Brook’s pistol-packing Sherlock may not be strictly according to Doyle, but this 69-minute adventure, which has been out of circulation for years, builds to a rousing (if wildly improbable) climax. MoMA has no repeats scheduled, but many of their restorations have turned up at the TCM Classic Film Festival (which has not yet announced its full schedule for this year). Fox is listed as collaborating with MoMA on this restoration, so perhaps they still retain (or will be wiling to negotiate) the rights necessary to put this classic out on video in this gorgeous new video transfer taken from a pristine 35mm nitrate print.

MoMA’s busy Dave Kehr, who curated “Save and Project,” also wrangled the Republic series and introduced Andrea Kalas, head of Paramount’s archives, who presented “That Brennan Girl.” It certainly lived up to MoMA’s promises about this “unaccountably overlooked” film, the final work of the underrated director Alfred Santell (whose masterful but sadly orphaned “Winterset” [RKO, 1936] could also use restoration).

For the first two-thirds at least, this story by former star reporter Adela Rogers St. John (a regular guest on “The Merv Griffin Show” as an old lady in the ’70s) goes against the Hollywood grain, daring the audience to sympathize with the character played by Paramount ingenue Mona Freeman —  a young San Francisco woman who picks up lots of bad habits from her hard-bitten divorcee mom (British actress June Duprez, the beautiful female lead of Korda’s “Thief of Bagdad,” who was only eight years older than Freeman).

A fleeting wartime romance leaves Freeman a widowed mother who can’t quite give up her love of nightlife, especially after the older man (James Dunn in one of his final screen appearances, though this Oscar winner continued to work regularly on TV up until his death in 1967) who befriends her is sent off to prison.

Before a more conventionally redemptive climax that may have been dictated by the studio, “That Brennan Girl” tackles its frequently sordid milieu with more honesty than you’d see in most Hollywood films of this era.
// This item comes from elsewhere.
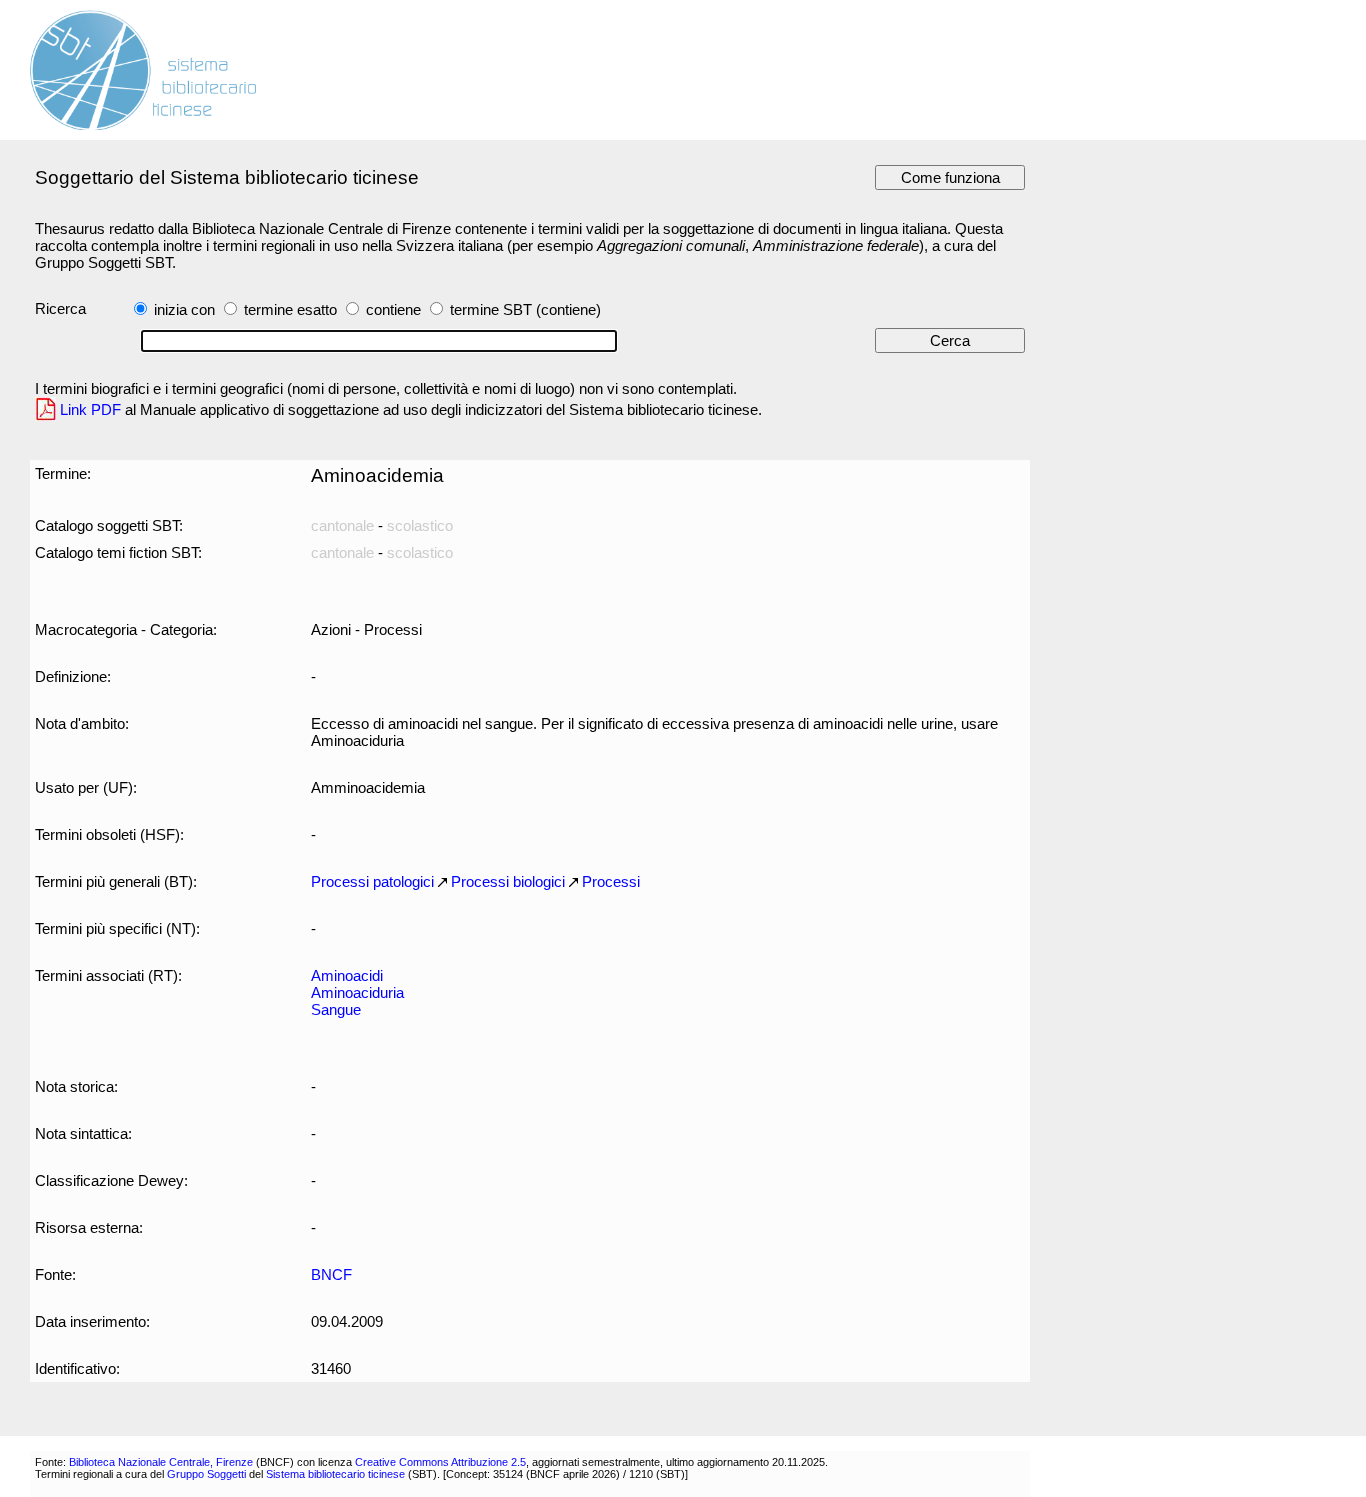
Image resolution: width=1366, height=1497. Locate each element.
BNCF (331, 1274)
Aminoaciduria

Extensive location shooting adds to the verisimilitude, and the evocative score is by George Antheil (best known these days as the collaborator with Hedy Lamarr on the frequency-hopping technology that cellphones use). It’s very much worthy of reevaluation, and if you’re in the New York City area, MoMA will be offering repeats on Feb. 9 and Feb. 15, both at 5 p.m.

Republic reissued “That Brennan Girl” in 1951 in a re-edited version called “Tough Girl” and it ran frequently on TV (it’s unclear in which version or versions) between 1955 and around 1970. (“Suds up to here” was Howard Thompson’s entire capsule review in the New York Times, which seems wildly unfair). “That Brennan Girl” has circulated on the public-domain market since the ’70s, but hopefully Olive Films will offer it among its ongoing series of Republic restorations on DVD and Blu-ray.

The first part of the tantalizing, 30-film “Republic Rediscovered” (I’m unfamiliar with many of the tiles, though I have run across listings for many of them in my ongoing movies on TV project) runs through Feb. 15 and continues from Aug. 9 to 23.

Scorsese himself will be introducing John Auer’s “The City That Never Sleeps” tomorrow (Feb. 3) at 7 p.m. The full schedule is here. [http://press.moma.org/wp-content/files_mf/republicrediscovered_screeningschedule82.pdf]. And if that’s not sufficiently tempting, get a load of this mouth-watering trailer:

I’ve never been entirely comfortable with the label of cinephile, but this sure looks like the cinephile event of the year to me.